[WORK REQUEST] Nothing may be dropped or altered: reproduce all the data.

[Extracted records]
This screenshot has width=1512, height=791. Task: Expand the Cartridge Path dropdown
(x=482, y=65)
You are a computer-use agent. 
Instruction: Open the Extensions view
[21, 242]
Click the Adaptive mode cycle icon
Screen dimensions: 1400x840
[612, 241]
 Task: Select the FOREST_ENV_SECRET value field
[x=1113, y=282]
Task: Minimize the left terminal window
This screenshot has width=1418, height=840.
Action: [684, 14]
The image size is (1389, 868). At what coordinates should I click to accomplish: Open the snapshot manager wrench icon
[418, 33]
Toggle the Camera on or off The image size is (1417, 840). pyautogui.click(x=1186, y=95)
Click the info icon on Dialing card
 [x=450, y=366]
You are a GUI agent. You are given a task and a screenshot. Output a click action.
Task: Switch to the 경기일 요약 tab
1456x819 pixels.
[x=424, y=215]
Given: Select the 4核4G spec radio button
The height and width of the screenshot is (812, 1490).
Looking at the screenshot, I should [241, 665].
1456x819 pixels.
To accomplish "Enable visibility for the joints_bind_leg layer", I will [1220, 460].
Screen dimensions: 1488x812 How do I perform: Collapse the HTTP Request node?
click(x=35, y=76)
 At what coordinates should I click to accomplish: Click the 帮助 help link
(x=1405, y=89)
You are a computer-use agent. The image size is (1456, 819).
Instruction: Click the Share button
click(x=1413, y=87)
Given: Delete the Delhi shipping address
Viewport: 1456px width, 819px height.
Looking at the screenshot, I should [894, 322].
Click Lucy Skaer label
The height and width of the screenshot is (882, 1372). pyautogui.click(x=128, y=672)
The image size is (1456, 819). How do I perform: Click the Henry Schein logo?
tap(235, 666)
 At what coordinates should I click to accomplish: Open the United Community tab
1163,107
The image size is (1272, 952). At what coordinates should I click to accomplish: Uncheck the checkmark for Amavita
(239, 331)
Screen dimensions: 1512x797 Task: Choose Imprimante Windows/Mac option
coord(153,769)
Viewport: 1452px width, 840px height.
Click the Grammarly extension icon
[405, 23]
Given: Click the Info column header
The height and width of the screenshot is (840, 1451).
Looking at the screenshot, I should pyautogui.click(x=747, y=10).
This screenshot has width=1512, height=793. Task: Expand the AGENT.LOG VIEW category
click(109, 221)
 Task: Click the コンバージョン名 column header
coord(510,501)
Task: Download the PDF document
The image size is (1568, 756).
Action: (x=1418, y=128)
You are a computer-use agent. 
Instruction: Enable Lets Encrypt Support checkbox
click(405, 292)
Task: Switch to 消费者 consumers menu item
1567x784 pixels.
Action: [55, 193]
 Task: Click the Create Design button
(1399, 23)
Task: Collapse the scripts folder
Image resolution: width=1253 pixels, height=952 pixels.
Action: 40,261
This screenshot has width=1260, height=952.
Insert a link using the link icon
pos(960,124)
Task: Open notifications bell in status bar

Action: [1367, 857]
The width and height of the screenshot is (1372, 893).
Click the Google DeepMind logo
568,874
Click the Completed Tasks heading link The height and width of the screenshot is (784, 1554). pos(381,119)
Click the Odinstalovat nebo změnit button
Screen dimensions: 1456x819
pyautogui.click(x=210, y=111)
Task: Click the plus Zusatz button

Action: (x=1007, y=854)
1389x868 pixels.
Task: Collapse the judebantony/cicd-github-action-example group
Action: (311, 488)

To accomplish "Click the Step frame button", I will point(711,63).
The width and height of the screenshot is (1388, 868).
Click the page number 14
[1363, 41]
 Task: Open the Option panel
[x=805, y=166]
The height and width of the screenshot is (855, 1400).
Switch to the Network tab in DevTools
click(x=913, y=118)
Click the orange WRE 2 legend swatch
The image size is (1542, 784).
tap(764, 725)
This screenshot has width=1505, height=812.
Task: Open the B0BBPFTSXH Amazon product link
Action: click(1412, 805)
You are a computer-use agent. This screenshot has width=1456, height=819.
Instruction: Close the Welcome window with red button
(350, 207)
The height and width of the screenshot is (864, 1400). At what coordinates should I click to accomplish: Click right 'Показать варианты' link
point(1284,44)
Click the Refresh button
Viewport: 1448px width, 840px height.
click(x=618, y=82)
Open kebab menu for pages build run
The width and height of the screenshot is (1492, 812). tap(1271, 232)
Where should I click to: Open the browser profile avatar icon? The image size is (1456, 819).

[WRITTEN SOLUTION]
This screenshot has width=1512, height=791. Task: Expand the Cartridge Path dropdown
(x=482, y=65)
You are a computer-use agent. 
Instruction: Open the Extensions view
[21, 242]
Click the Adaptive mode cycle icon
Screen dimensions: 1400x840
[612, 241]
 Task: Select the FOREST_ENV_SECRET value field
[x=1113, y=282]
Task: Minimize the left terminal window
This screenshot has width=1418, height=840.
Action: [684, 14]
The image size is (1389, 868). At what coordinates should I click to accomplish: Open the snapshot manager wrench icon
[418, 33]
Toggle the Camera on or off The image size is (1417, 840). pyautogui.click(x=1186, y=95)
Click the info icon on Dialing card
 [x=450, y=366]
You are a GUI agent. You are given a task and a screenshot. Output a click action.
Task: Switch to the 경기일 요약 tab
1456x819 pixels.
[x=424, y=215]
Given: Select the 4核4G spec radio button
The height and width of the screenshot is (812, 1490).
Looking at the screenshot, I should [241, 665].
1456x819 pixels.
To accomplish "Enable visibility for the joints_bind_leg layer", I will [1220, 460].
Screen dimensions: 1488x812 How do I perform: Collapse the HTTP Request node?
click(x=35, y=76)
 At what coordinates should I click to accomplish: Click the 帮助 help link
(x=1405, y=89)
You are a computer-use agent. The image size is (1456, 819).
Instruction: Click the Share button
click(x=1413, y=87)
Given: Delete the Delhi shipping address
Viewport: 1456px width, 819px height.
Looking at the screenshot, I should [894, 322].
Click Lucy Skaer label
The height and width of the screenshot is (882, 1372). pyautogui.click(x=128, y=672)
The image size is (1456, 819). How do I perform: Click the Henry Schein logo?
tap(235, 666)
 At what coordinates should I click to accomplish: Open the United Community tab
1163,107
The image size is (1272, 952). At what coordinates should I click to accomplish: Uncheck the checkmark for Amavita
(239, 331)
Screen dimensions: 1512x797 Task: Choose Imprimante Windows/Mac option
coord(153,769)
Viewport: 1452px width, 840px height.
Click the Grammarly extension icon
[405, 23]
Given: Click the Info column header
The height and width of the screenshot is (840, 1451).
Looking at the screenshot, I should pyautogui.click(x=747, y=10).
This screenshot has width=1512, height=793. Task: Expand the AGENT.LOG VIEW category
click(109, 221)
 Task: Click the コンバージョン名 column header
coord(510,501)
Task: Download the PDF document
The image size is (1568, 756).
Action: (x=1418, y=128)
You are a computer-use agent. 
Instruction: Enable Lets Encrypt Support checkbox
click(405, 292)
Task: Switch to 消费者 consumers menu item
1567x784 pixels.
Action: [55, 193]
 Task: Click the Create Design button
(1399, 23)
Task: Collapse the scripts folder
Image resolution: width=1253 pixels, height=952 pixels.
Action: 40,261
This screenshot has width=1260, height=952.
Insert a link using the link icon
pos(960,124)
Task: Open notifications bell in status bar

Action: [1367, 857]
The width and height of the screenshot is (1372, 893).
Click the Google DeepMind logo
568,874
Click the Completed Tasks heading link The height and width of the screenshot is (784, 1554). pos(381,119)
Click the Odinstalovat nebo změnit button
Screen dimensions: 1456x819
pyautogui.click(x=210, y=111)
Task: Click the plus Zusatz button

Action: (x=1007, y=854)
1389x868 pixels.
Task: Collapse the judebantony/cicd-github-action-example group
Action: (311, 488)

To accomplish "Click the Step frame button", I will point(711,63).
The width and height of the screenshot is (1388, 868).
Click the page number 14
[1363, 41]
 Task: Open the Option panel
[x=805, y=166]
The height and width of the screenshot is (855, 1400).
Switch to the Network tab in DevTools
click(x=913, y=118)
Click the orange WRE 2 legend swatch
The image size is (1542, 784).
tap(764, 725)
This screenshot has width=1505, height=812.
Task: Open the B0BBPFTSXH Amazon product link
Action: click(1412, 805)
You are a computer-use agent. This screenshot has width=1456, height=819.
Instruction: Close the Welcome window with red button
(350, 207)
The height and width of the screenshot is (864, 1400). At what coordinates should I click to accomplish: Click right 'Показать варианты' link
point(1284,44)
Click the Refresh button
Viewport: 1448px width, 840px height.
click(x=618, y=82)
Open kebab menu for pages build run
The width and height of the screenshot is (1492, 812). tap(1271, 232)
Where should I click to: Open the browser profile avatar icon? The image size is (1456, 819).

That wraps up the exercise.